To do: Reproduce the line containing "Click the green check beside Account" and every line after it through the end of the records. Include nothing else.

Given records:
---------------

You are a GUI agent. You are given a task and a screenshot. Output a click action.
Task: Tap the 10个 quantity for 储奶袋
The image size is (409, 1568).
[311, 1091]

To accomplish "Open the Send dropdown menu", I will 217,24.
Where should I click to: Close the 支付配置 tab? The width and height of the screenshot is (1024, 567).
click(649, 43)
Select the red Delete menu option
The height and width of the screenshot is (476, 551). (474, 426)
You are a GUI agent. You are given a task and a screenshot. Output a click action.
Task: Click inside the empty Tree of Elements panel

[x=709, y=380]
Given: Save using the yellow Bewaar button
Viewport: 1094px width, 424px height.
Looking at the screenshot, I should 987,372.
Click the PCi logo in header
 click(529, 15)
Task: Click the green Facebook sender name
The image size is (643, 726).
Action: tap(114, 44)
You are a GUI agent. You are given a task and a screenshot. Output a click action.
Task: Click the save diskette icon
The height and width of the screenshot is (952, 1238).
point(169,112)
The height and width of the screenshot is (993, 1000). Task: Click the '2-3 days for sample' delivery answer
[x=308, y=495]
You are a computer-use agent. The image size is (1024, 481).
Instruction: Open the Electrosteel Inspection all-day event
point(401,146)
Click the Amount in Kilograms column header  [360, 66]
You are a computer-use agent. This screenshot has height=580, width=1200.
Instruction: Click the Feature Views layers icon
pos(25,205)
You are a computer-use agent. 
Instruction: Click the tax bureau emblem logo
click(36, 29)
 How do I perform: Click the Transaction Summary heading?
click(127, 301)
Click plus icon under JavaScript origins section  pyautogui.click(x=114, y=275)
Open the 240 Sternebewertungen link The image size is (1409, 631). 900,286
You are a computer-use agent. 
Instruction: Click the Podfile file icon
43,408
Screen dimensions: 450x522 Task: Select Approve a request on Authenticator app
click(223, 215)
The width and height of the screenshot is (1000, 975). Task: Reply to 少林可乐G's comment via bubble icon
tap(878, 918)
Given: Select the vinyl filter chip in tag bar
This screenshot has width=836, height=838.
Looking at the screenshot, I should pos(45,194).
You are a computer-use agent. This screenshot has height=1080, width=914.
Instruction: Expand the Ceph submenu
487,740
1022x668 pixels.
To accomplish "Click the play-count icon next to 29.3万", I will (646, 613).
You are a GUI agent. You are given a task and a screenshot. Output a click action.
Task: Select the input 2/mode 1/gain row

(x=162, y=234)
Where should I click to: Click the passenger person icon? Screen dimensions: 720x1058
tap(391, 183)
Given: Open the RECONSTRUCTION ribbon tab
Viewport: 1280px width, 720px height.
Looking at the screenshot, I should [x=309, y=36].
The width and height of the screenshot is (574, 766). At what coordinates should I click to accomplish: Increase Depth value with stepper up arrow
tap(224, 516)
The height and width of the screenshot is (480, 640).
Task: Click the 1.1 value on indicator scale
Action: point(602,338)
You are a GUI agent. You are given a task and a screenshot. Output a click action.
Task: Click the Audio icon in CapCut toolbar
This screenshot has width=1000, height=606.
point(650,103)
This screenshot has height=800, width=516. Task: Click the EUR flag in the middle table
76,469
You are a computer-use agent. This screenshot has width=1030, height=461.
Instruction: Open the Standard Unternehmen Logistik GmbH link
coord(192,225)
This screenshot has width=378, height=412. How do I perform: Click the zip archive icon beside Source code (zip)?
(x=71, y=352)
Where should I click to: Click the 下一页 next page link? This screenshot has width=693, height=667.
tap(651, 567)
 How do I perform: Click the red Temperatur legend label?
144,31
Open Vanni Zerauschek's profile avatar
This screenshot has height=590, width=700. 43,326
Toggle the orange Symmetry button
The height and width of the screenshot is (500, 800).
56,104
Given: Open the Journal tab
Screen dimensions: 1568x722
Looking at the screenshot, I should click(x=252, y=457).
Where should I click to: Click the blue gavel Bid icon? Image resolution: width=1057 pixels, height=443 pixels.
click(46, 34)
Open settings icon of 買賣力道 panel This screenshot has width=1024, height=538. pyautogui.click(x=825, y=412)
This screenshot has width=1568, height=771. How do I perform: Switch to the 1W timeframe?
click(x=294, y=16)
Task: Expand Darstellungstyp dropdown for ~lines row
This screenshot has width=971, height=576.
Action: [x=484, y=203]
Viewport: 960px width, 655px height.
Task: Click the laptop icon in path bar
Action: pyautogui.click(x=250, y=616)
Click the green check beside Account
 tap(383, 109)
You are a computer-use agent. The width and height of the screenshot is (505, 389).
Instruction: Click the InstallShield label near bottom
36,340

---------------

Solution to this exercise:
Click the green check beside Account
 tap(383, 109)
You are a computer-use agent. The width and height of the screenshot is (505, 389).
Instruction: Click the InstallShield label near bottom
36,340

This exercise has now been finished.